#### PROVIDED PASSAGE:
In the Shadow of War: Alfred University, 1861

Civil War Reunion

By Alan Littell ’53

For the 19th-century founders of Alfred University, the family names would have had a familiar ring: Kenyon, Maxson, Saunders.These and others like them belonged to the nine male members - an exact tally is uncertain - of the University’s senior class of 1861. And in the spring of that year, with the American republic sundered over the issue of slavery, and with the secessionist South united in an independent confederacy, the nine Alfredians heeded President Abraham Lincoln’s call for volunteers to fight for restoration of the Union. Moved by patriotism and religious fervor, they enlisted in two of the many infantry regiments then forming throughout New York State.

“They are as fine fellows as the world can boast,” declared a local newspaper, “and [they] enlist for victory or death.”

#### TASK DIRECTIONS:
List the family names that the passage about Alfred University in 1861 names as belonging to members of the senior class of 1861.

#### GIVEN INFORMATION:
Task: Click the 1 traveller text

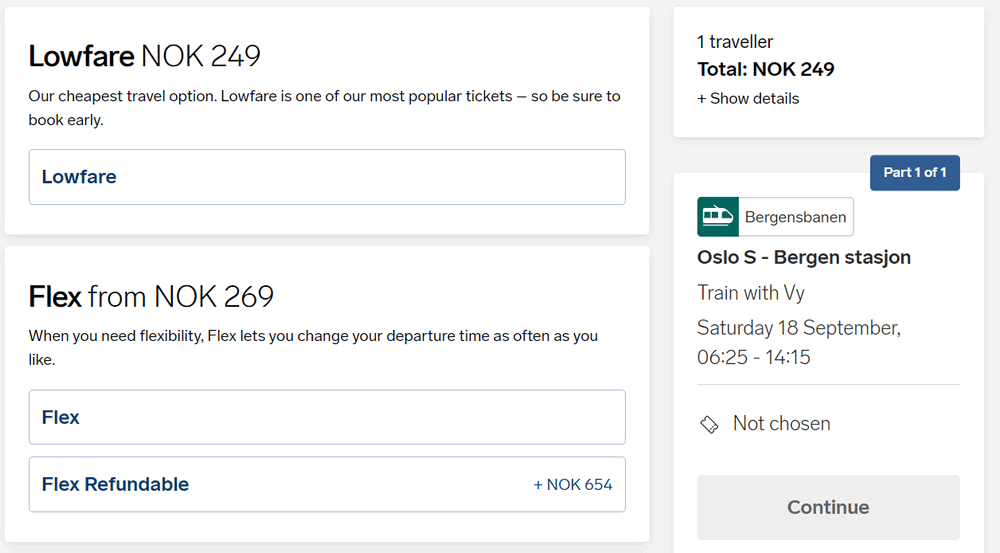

#### COMPLETED TASK:
Kenyon, Maxson, Saunders